Genome instability due to ribonucleotide incorporation into DNA

Abstract

Maintaining the chemical identity of DNA depends on ribonucleotide exclusion by DNA polymerases. However, ribonucleotide exclusion during DNA synthesis in vitro is imperfect. To determine whether ribonucleotides are incorporated during DNA replication in vivo, we substituted leucine or glycine for an active-site methionine in yeast DNA polymerase ϵ (Pol ϵ). Ribonucleotide incorporation in vitro was three-fold lower for M644L and 11-fold higher for M644G Pol ϵ compared to wild-type Pol ϵ. This hierarchy was recapitulated in vivo in yeast strains lacking RNase H2. Moreover, the pol2-M644G rnh201Δ strain progressed more slowly through S phase, had elevated dNTP pools and generated 2-5-base-pair deletions in repetitive sequences at a high rate and in a gene orientation-dependent manner. The data indicate that ribonucleotides are incorporated during replication in vivo, that they are removed by RNase H2-dependent repair and that defective repair results in replicative stress and genome instability via DNA strand misalignment.

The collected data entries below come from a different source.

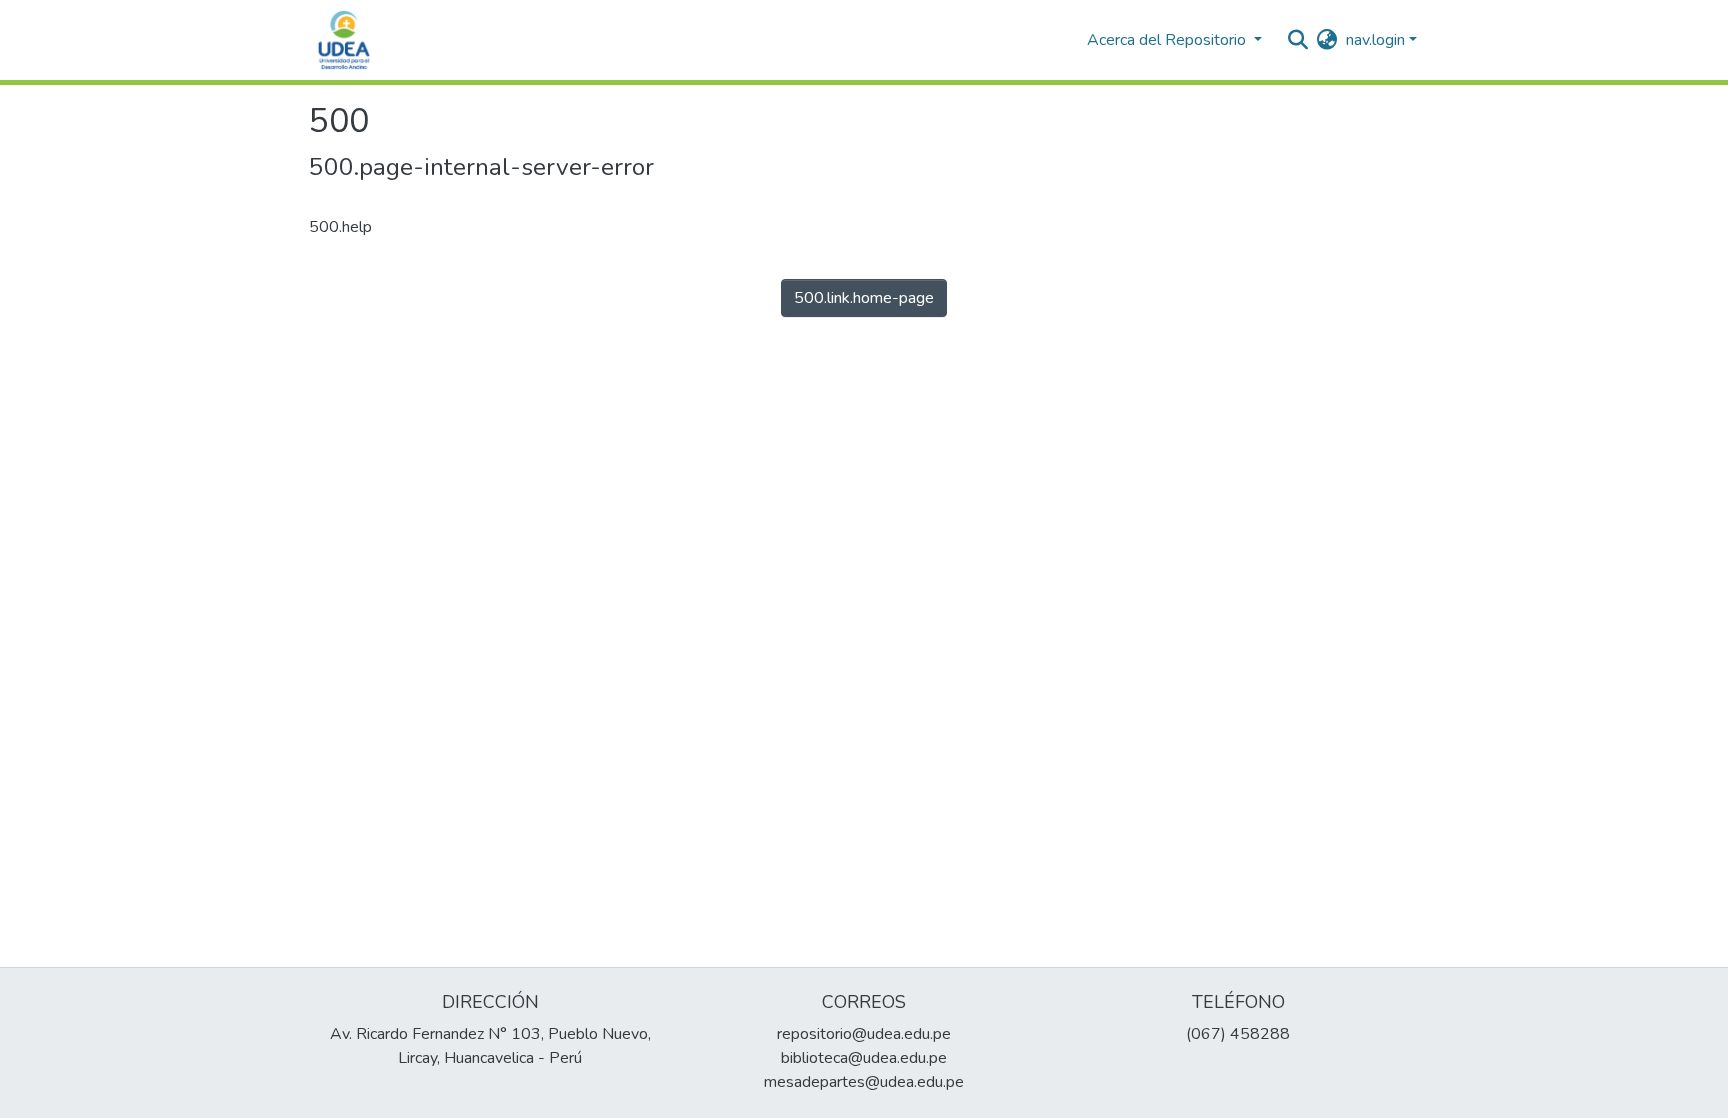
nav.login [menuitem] (1375, 40)
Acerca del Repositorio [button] (1168, 40)
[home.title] (344, 40)
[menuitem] (1327, 40)
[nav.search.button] (1298, 40)
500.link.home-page (864, 298)
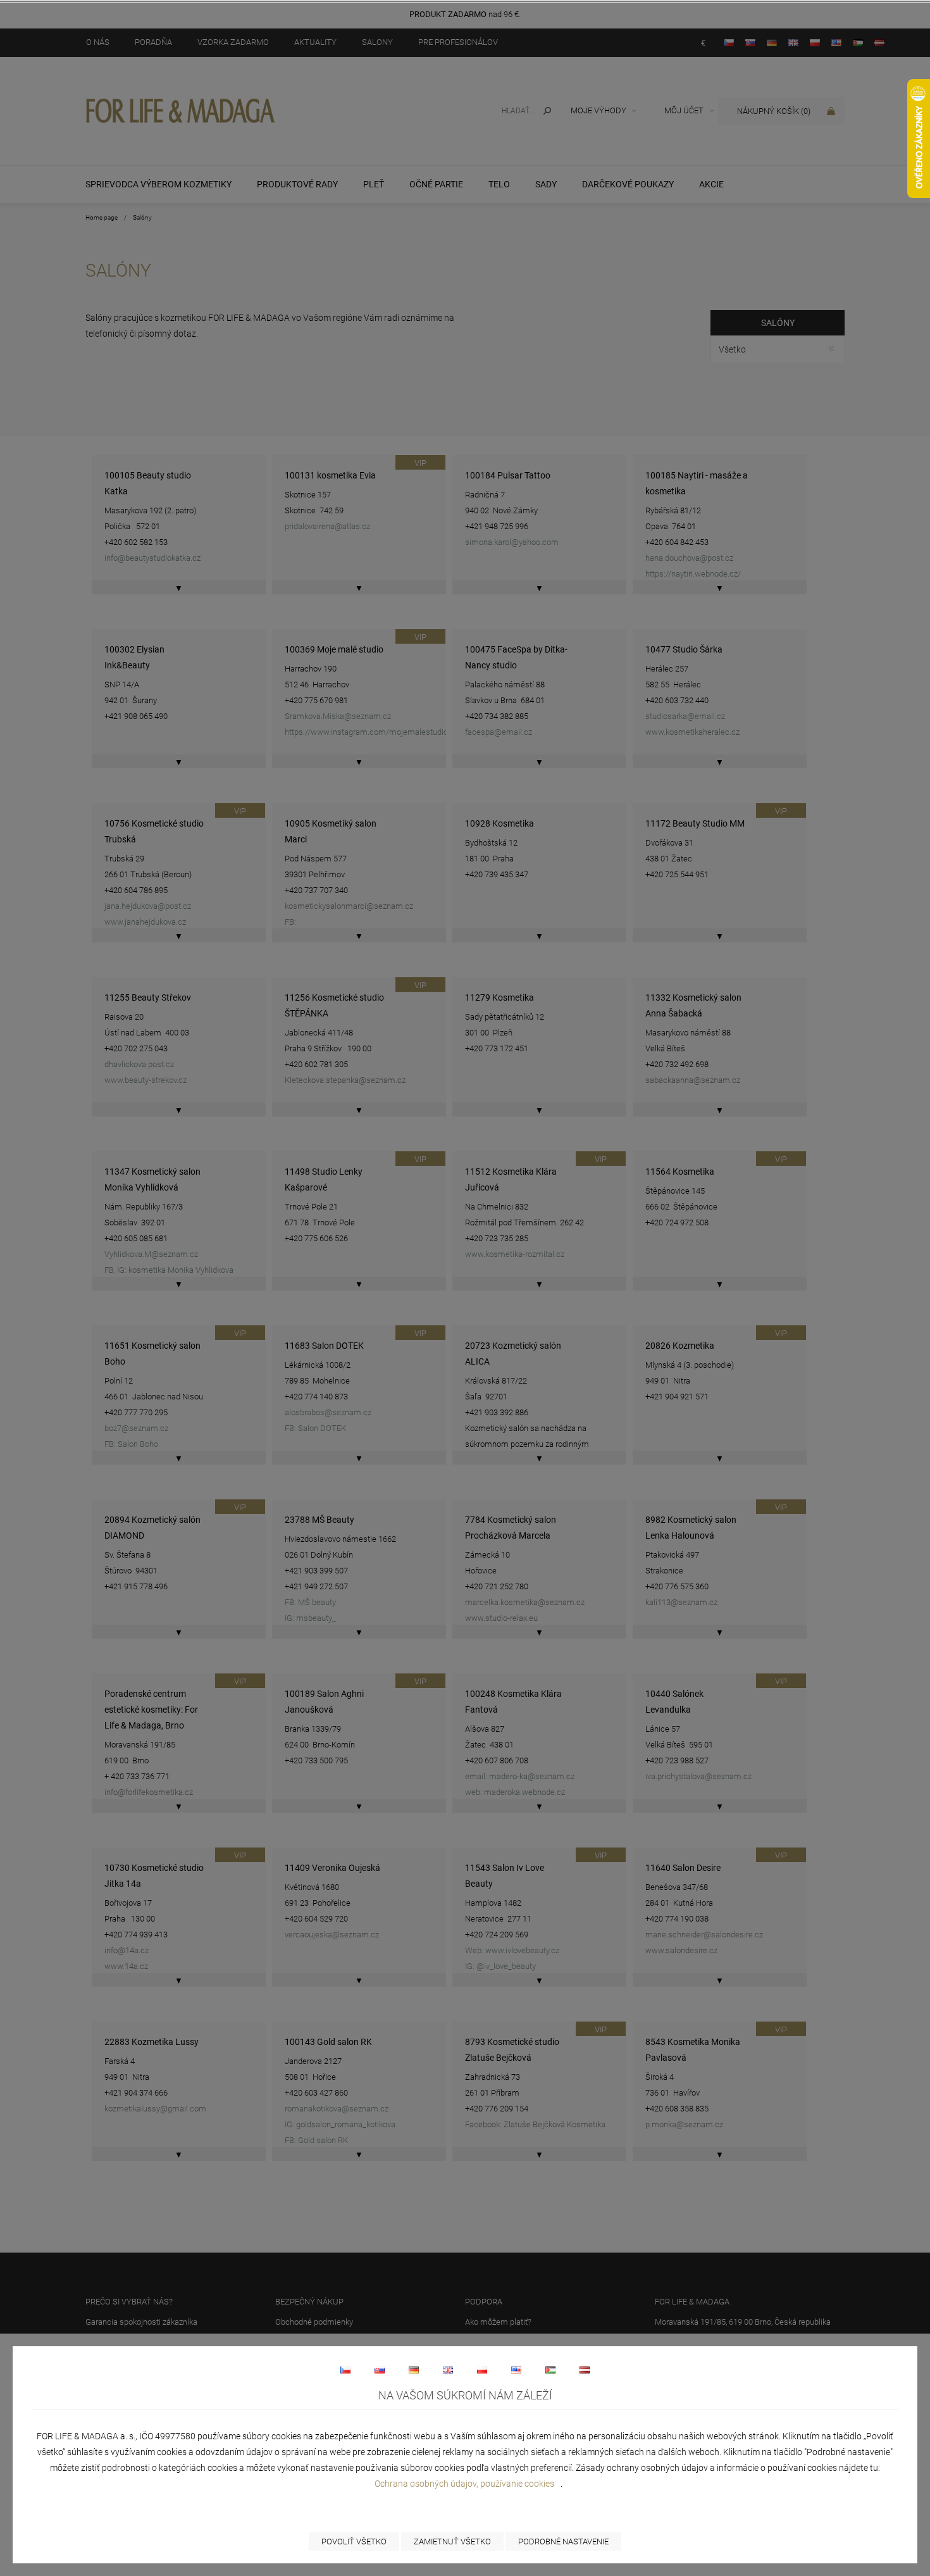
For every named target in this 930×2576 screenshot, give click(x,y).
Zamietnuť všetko (452, 2541)
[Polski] (482, 2370)
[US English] (516, 2370)
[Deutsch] (414, 2370)
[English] (448, 2370)
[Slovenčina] (379, 2370)
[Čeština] (345, 2370)
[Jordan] (550, 2370)
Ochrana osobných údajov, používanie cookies (464, 2484)
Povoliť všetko (354, 2541)
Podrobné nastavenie (563, 2541)
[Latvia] (584, 2370)
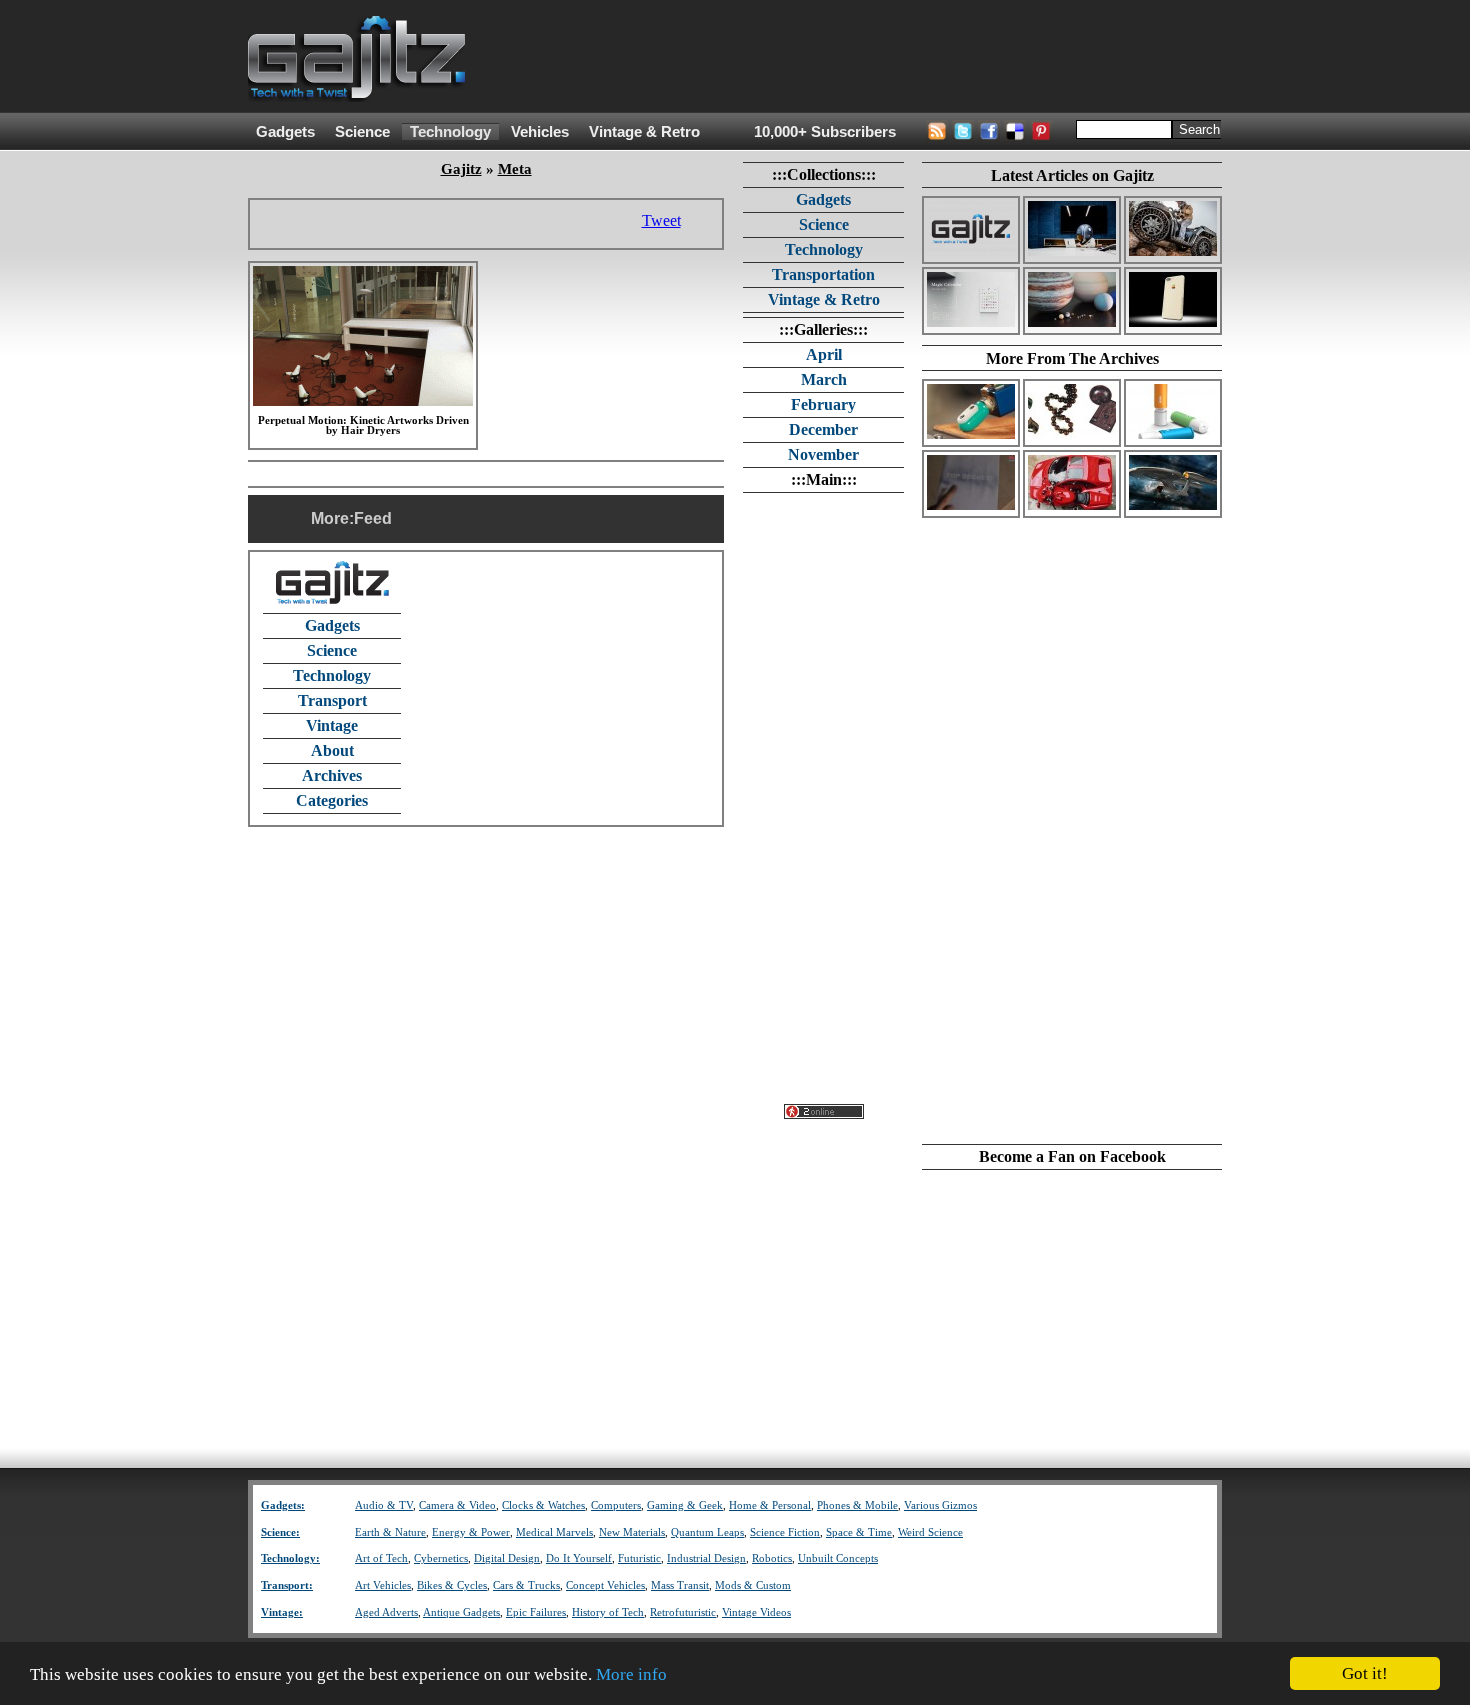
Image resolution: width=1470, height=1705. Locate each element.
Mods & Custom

Figure 1. rNMP incorporation and bypass by Pol ε derivatives

(a) Discrimination against rNMP insertion, determined as described in reference . (b) SDS-PAGE analysis of 3 μg of purified Pol ε derivatives, visualized with Coomassie Blue. (c) Stable rNMP incorporation into DNA, determined as described in reference . The marker lanes (M) depict products generated by Pol α prior to gel purification. The percentages of alkali sensitive product and the percentages of rNMP incorporation per nucleotide synthesized are shown below each lane. (d) Frequency of rNMP incorporation by M644L (blue bars), wild type (green bars), and M644G Pol ε (red bars) at each of 22 template positions. (e) Phosphorimage of rGMP bypass products for reactions incubated for 20 min. The template is shown on the right; X denotes dG or rG. The asterisks denote the position of full-length products. NE, no enzyme. (f) Insertion, extension, and relative bypass probabilities for M644L, wild type and M644G Pol ε. Values are percentages and error bars are standard deviations for three time points, calculated as described in reference .

Figure 2. rNMPs in genomic DNA of Pol ε strains ± RNase H2

(a) Alkali sensitivity of yeast genomic DNA. The marker lanes (M) are DNA fragments whose lengths in kilobase pairs are 12, 11, 10, 9, 8.1, 7.1, 6.1, 5.1, 4.1, 3.1, 2.0, 1.6, 1.0 and 0.52. (b) Cleavage of a double-stranded substrate containing a single ribonucleotide by yeast extracts. The position of the single ribonucleotide (rA) in the double-stranded oligonucleotide substrate is underlined. The 5′-end-labeled strand is indicated by and asterisk, S is substrate and P is cleavage product.

Figure 3. Characteristics of Pol ε strains ± RNase H2

(a) Growth of serial dilutions of overnight cultures plated on YPDA agar plates. (b) Growth in liquid YPDA medium, represented as the mean ± SD. (c) Flow cytometry histograms obtained as described in reference . (d) Analysis of dNTP levels, determined as described in reference . Two independent isolates were analyzed for each genotype.

Figure 4. Mutational spectra in pol2-M644G rnh201Δ strains

The coding strand of the 804 base pair URA3 open reading frame is shown. The sequence changes observed in independent ura3 mutants are depicted in red above the coding sequence for URA3 orientation 1, and in blue below the coding sequence for URA3 orientation 2. Letters indicate single base substitutions, closed triangles indicate single base additions, open triangles indicate single base deletions, and short lines above or below the coding sequence indicate 2–5 base deletions. Solid boxes enclose perfect direct repeat sequences, and dashed boxes enclose imperfect direct repeat sequences. The solid green box highlights a CACA repeat at which no deletions were observed.